This news story getting front-(virtual)-page coverage on ComputerWorld , is extremely interesting, and at the same time boring, old news. For years now, we've been debating how the H1-B visa is taking away jobs from US-based workers. Whether you agree with it or not, let's address the issue from a different angle. I would like to turn your attention to how this affects security, and the viability of a company.
Let's assume for one minute that Company A (some big-pharma company) is hiring H1-B "contractors" from off-shore. Let's further assume that they're effectively vetting their employees because they understand the value of knowing everything about the people you hire to help stem insider security threats. Now, maybe I'm reaching a bit here, but here is how I see a company effectively vetting their employees:
- Employment history check (calling previous employees)

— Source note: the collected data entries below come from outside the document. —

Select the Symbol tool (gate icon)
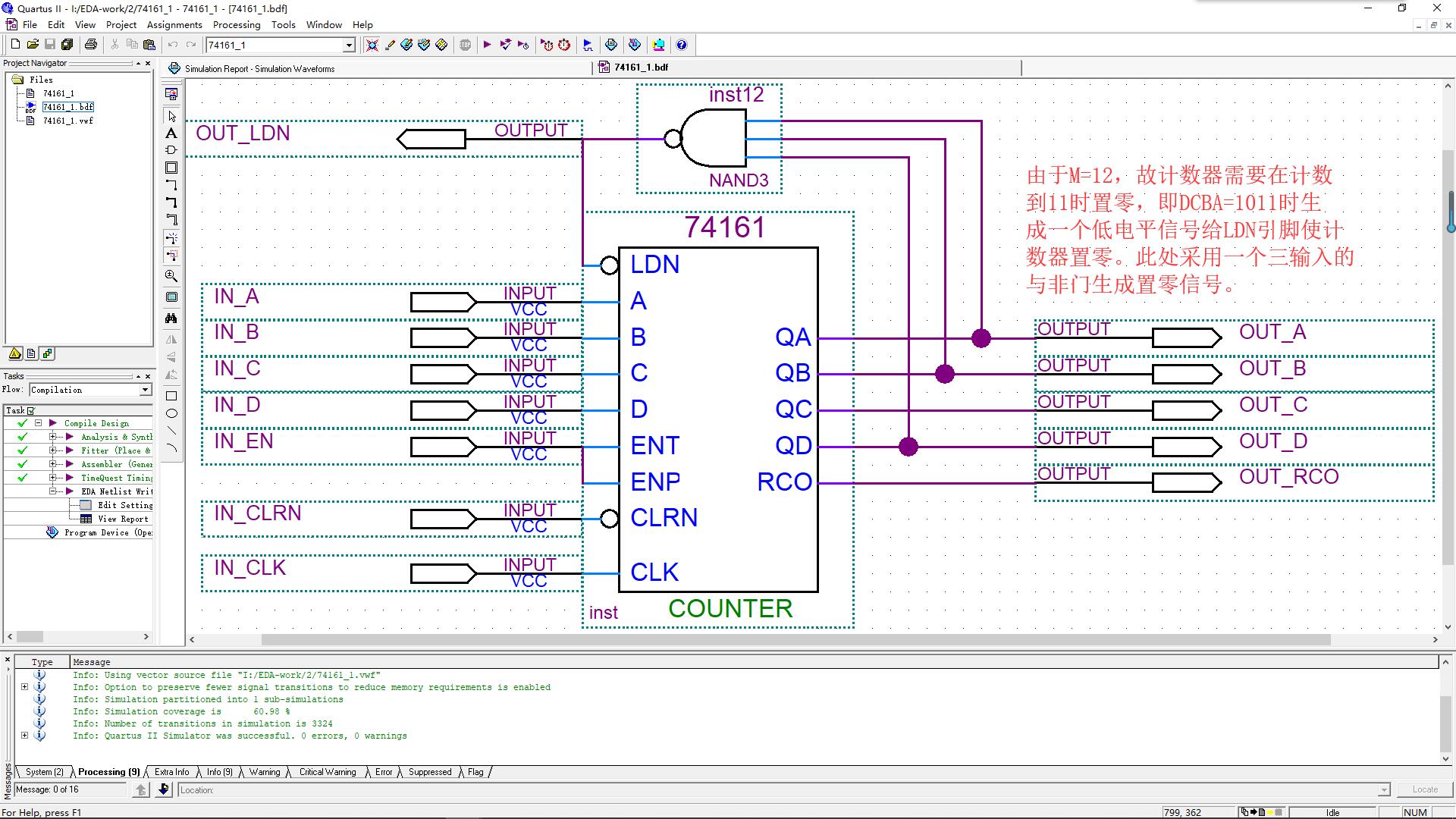1456x819 pixels. point(171,150)
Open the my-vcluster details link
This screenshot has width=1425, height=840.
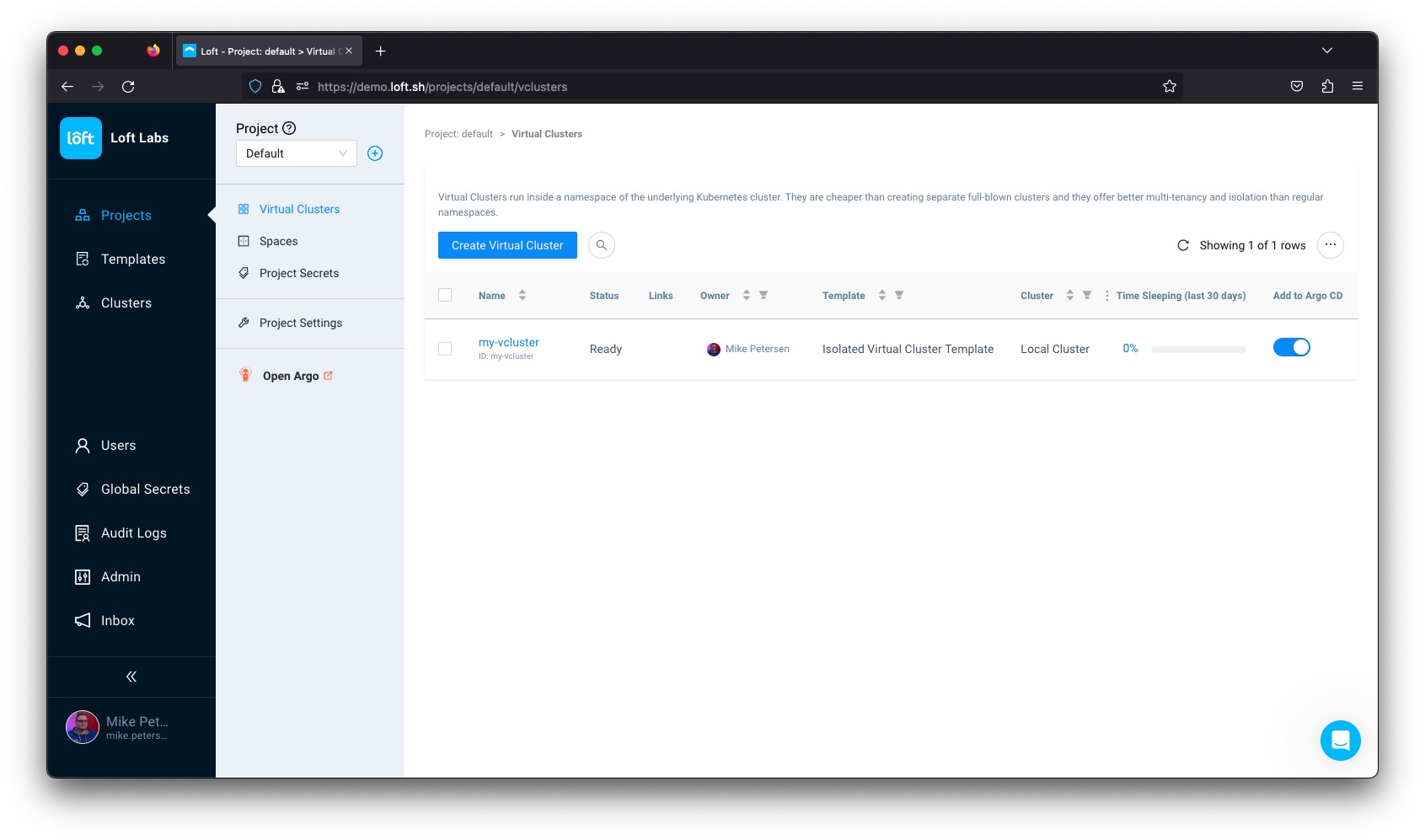508,342
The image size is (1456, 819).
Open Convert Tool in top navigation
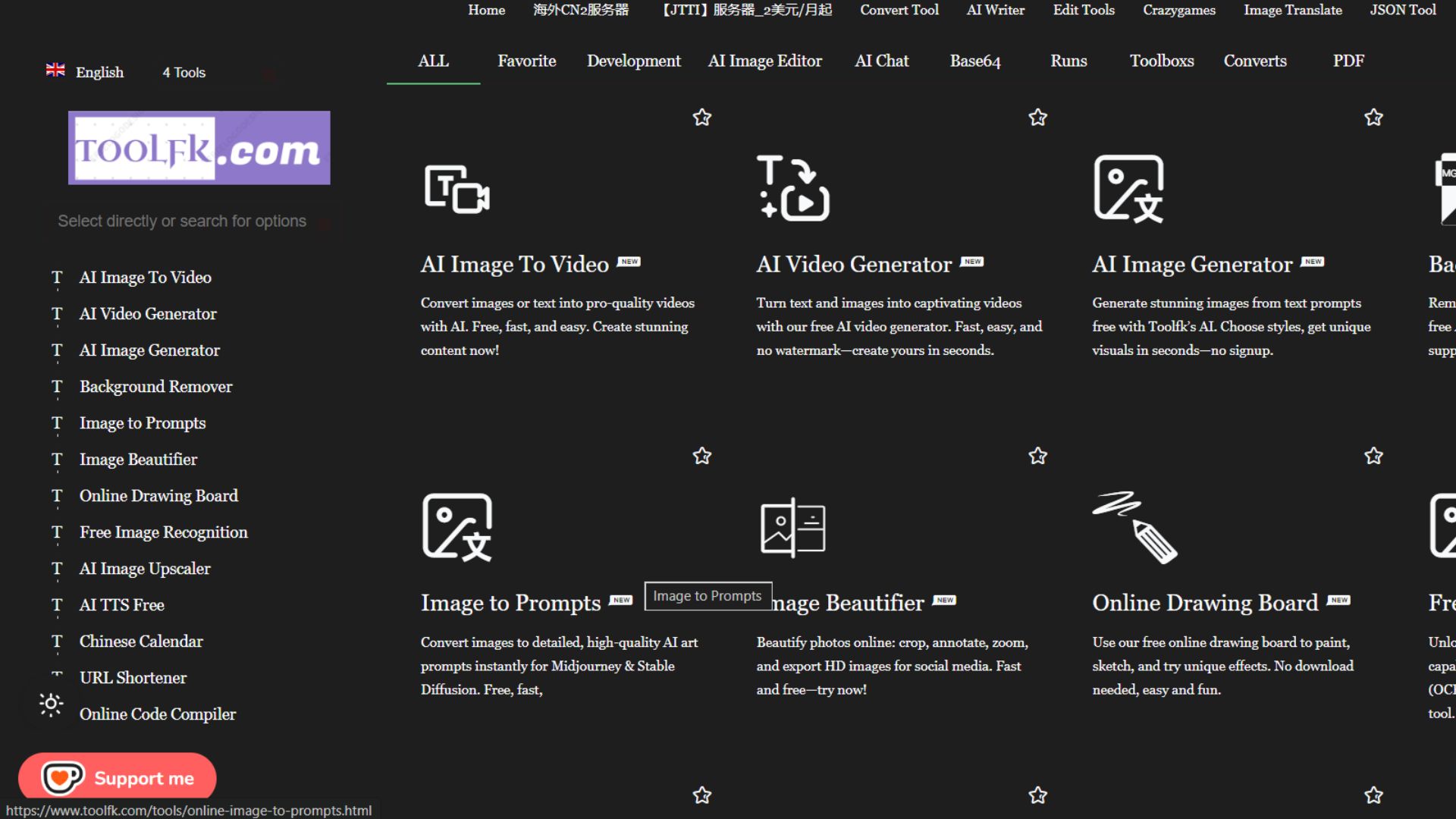pos(899,10)
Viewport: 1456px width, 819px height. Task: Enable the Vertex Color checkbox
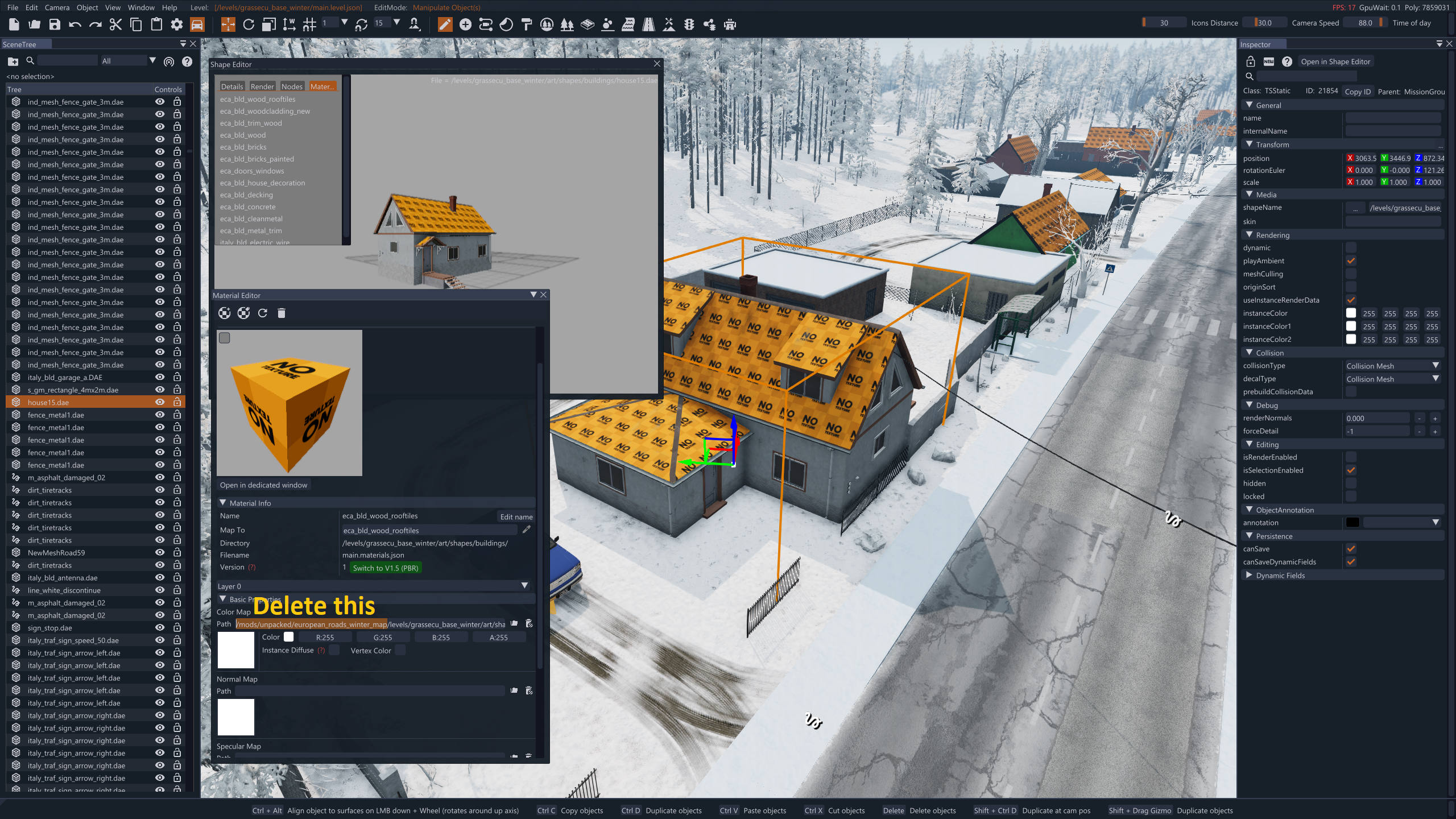[x=400, y=651]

- Criminal background check
- Drug testing
- Credit check
- Extensive background check (military-grade) for those who work in security or super-secret labs making the next wonder-drug
What does that mean to you, the hiring manager at Company A? It means you're hiring a threat. Period. It doesn't matter how you try to word-smith your contracts, the fact is you're hiring an unknown, and in security unknown equals threat. If you don't know what's in the box, odds are you're not stupid enough to allow it into your perimeter. But - the fact is, we allow contractors we haven't fully vetted into our environment all the time. We then give them access as system administrators, customer service representatives, database administrators, researchers, lab assistants and many, many other sensitive positions.
So let me summarize. The article is interesting in that it brings back up an old debate which has raged on for years and will likely not be settled by you or I, but rather by greedy politicians who cede positions and votes to lobby groups headed up by Oracle, Microsoft, and other greed-based organizations who's goal it is to hire the absolute cheapest labor, period. But that's not the point. The point is that we're allowing threats into our environment, nae, we're asking for threats to come into our environments. That's a security issue. That we need to raise.